:: Extract to read ::

The second and third issues in this appeal revolve around appellants' thesis that inasmuch as the property donated was community property (gananciales), and such property is jointly owned by their parents, the total amount of the gifts made in each year should be divided between the father and the mother, as separate donors, and should be taxed separately to each one of them.
In assessing the worth of this contention, it must be ever borne in mind that appellants have not only failed to prove that the donations were actually made by both spouses, Li Seng Giap and Tang Ho, but that precisely the contrary appears from their own evidence. In the original claim for tax refund, filed with the Collector of Internal Revenue, under date of June 25, 1951 (copied in pages 6 and 7 of the appellants' petition for review addressed to the Board of Tax Appeals), the father, Li Seng Giap, describes himself as "the undersigned donor" (par. 1) and speaks of "cash donations made by the undersigned" (par. 3), without in any way mentioning his wife as a co-participant in the donation. The issue is thus reduced to the following: Is a donation of community property by the father alone equivalent in law to a donation of one-half of its value by the father and one-half by the mother ? Appellants submit that all such donations of community property are to be regarded, for tax purposes, as donations by both spouses, for which two separate exemptions may be claimed in each instance, one for each spouse.

:::

Reproduce the passage above on the tax appeal over donated community property, word for word, from "The second and" up to and including "one of them.".

:: Material provided ::

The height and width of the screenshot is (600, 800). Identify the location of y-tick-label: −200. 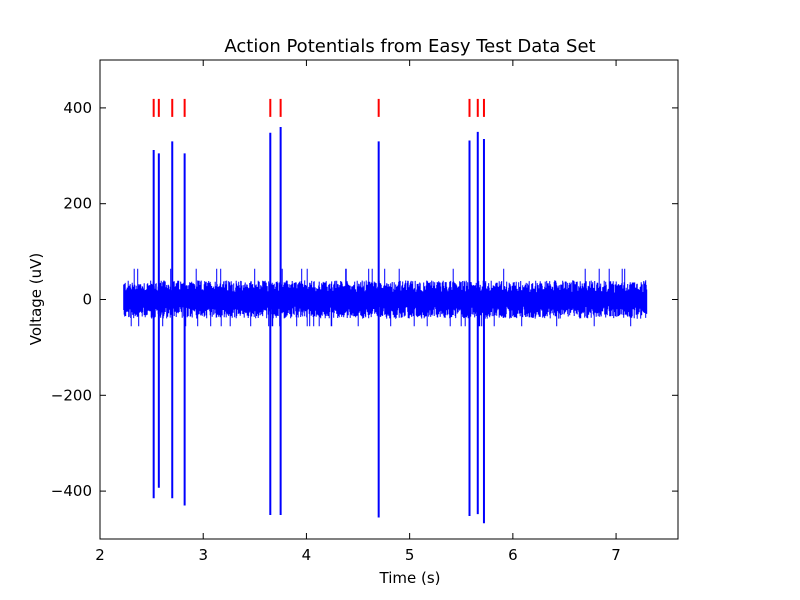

:::

### Written answer
The second and third issues in this appeal revolve around appellants' thesis that inasmuch as the property donated was community property (gananciales), and such property is jointly owned by their parents, the total amount of the gifts made in each year should be divided between the father and the mother, as separate donors, and should be taxed separately to each one of them.